» TASK STATEMENT: Convert the lines of the entries below into a JSON list of strings, with one string for each line and blank lines omitted.

Dataset excerpt:
-*-*-

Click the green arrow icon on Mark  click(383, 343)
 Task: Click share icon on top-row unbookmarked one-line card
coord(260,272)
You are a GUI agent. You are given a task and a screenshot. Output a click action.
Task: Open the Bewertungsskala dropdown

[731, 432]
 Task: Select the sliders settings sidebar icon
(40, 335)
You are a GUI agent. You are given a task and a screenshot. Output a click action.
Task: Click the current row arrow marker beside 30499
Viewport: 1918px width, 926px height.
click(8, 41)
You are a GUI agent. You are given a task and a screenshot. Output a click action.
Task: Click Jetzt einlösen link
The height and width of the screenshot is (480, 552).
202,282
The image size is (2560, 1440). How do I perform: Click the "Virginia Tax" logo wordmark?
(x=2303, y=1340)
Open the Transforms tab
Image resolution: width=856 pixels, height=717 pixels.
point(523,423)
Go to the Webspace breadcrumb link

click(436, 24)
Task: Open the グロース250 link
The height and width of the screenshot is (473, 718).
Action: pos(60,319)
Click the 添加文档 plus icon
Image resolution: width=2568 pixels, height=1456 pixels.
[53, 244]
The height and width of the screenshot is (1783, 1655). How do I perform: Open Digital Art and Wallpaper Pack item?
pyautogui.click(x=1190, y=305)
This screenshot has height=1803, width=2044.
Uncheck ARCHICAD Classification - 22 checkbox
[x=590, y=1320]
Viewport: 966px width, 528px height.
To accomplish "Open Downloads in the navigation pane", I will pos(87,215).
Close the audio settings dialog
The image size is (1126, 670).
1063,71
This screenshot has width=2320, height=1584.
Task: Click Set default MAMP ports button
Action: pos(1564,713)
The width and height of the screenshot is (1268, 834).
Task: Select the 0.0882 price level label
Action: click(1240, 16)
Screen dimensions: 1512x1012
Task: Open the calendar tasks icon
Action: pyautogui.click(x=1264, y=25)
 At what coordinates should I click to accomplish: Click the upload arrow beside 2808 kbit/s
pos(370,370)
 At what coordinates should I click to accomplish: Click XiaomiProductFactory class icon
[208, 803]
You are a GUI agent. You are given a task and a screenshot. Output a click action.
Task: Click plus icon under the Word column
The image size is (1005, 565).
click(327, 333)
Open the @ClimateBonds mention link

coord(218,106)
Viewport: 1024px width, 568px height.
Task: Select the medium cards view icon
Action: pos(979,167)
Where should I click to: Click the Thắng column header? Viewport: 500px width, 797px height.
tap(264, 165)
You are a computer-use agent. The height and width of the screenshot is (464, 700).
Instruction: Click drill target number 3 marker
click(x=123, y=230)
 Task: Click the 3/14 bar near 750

-*-*-

» TASK RESPONSE:
[
  "Click the green arrow icon on Mark  click(383, 343)",
  " Task: Click share icon on top-row unbookmarked one-line card",
  "coord(260,272)",
  "You are a GUI agent. You are given a task and a screenshot. Output a click action.",
  "Task: Open the Bewertungsskala dropdown",
  "[731, 432]",
  " Task: Select the sliders settings sidebar icon",
  "(40, 335)",
  "You are a GUI agent. You are given a task and a screenshot. Output a click action.",
  "Task: Click the current row arrow marker beside 30499",
  "Viewport: 1918px width, 926px height.",
  "click(8, 41)",
  "You are a GUI agent. You are given a task and a screenshot. Output a click action.",
  "Task: Click Jetzt einlösen link",
  "The height and width of the screenshot is (480, 552).",
  "202,282",
  "The image size is (2560, 1440). How do I perform: Click the \"Virginia Tax\" logo wordmark?",
  "(x=2303, y=1340)",
  "Open the Transforms tab",
  "Image resolution: width=856 pixels, height=717 pixels.",
  "point(523,423)",
  "Go to the Webspace breadcrumb link",
  "click(436, 24)",
  "Task: Open the グロース250 link",
  "The height and width of the screenshot is (473, 718).",
  "Action: pos(60,319)",
  "Click the 添加文档 plus icon",
  "Image resolution: width=2568 pixels, height=1456 pixels.",
  "[53, 244]",
  "The height and width of the screenshot is (1783, 1655). How do I perform: Open Digital Art and Wallpaper Pack item?",
  "pyautogui.click(x=1190, y=305)",
  "This screenshot has height=1803, width=2044.",
  "Uncheck ARCHICAD Classification - 22 checkbox",
  "[x=590, y=1320]",
  "Viewport: 966px width, 528px height.",
  "To accomplish \"Open Downloads in the navigation pane\", I will pos(87,215).",
  "Close the audio settings dialog",
  "The image size is (1126, 670).",
  "1063,71",
  "This screenshot has width=2320, height=1584.",
  "Task: Click Set default MAMP ports button",
  "Action: pos(1564,713)",
  "The width and height of the screenshot is (1268, 834).",
  "Task: Select the 0.0882 price level label",
  "Action: click(1240, 16)",
  "Screen dimensions: 1512x1012",
  "Task: Open the calendar tasks icon",
  "Action: pyautogui.click(x=1264, y=25)",
  " At what coordinates should I click to accomplish: Click the upload arrow beside 2808 kbit/s",
  "pos(370,370)",
  " At what coordinates should I click to accomplish: Click XiaomiProductFactory class icon",
  "[208, 803]",
  "You are a GUI agent. You are given a task and a screenshot. Output a click action.",
  "Task: Click plus icon under the Word column",
  "The image size is (1005, 565).",
  "click(327, 333)",
  "Open the @ClimateBonds mention link",
  "coord(218,106)",
  "Viewport: 1024px width, 568px height.",
  "Task: Select the medium cards view icon",
  "Action: pos(979,167)",
  "Where should I click to: Click the Thắng column header? Viewport: 500px width, 797px height.",
  "tap(264, 165)",
  "You are a computer-use agent. The height and width of the screenshot is (464, 700).",
  "Instruction: Click drill target number 3 marker",
  "click(x=123, y=230)",
  " Task: Click the 3/14 bar near 750"
]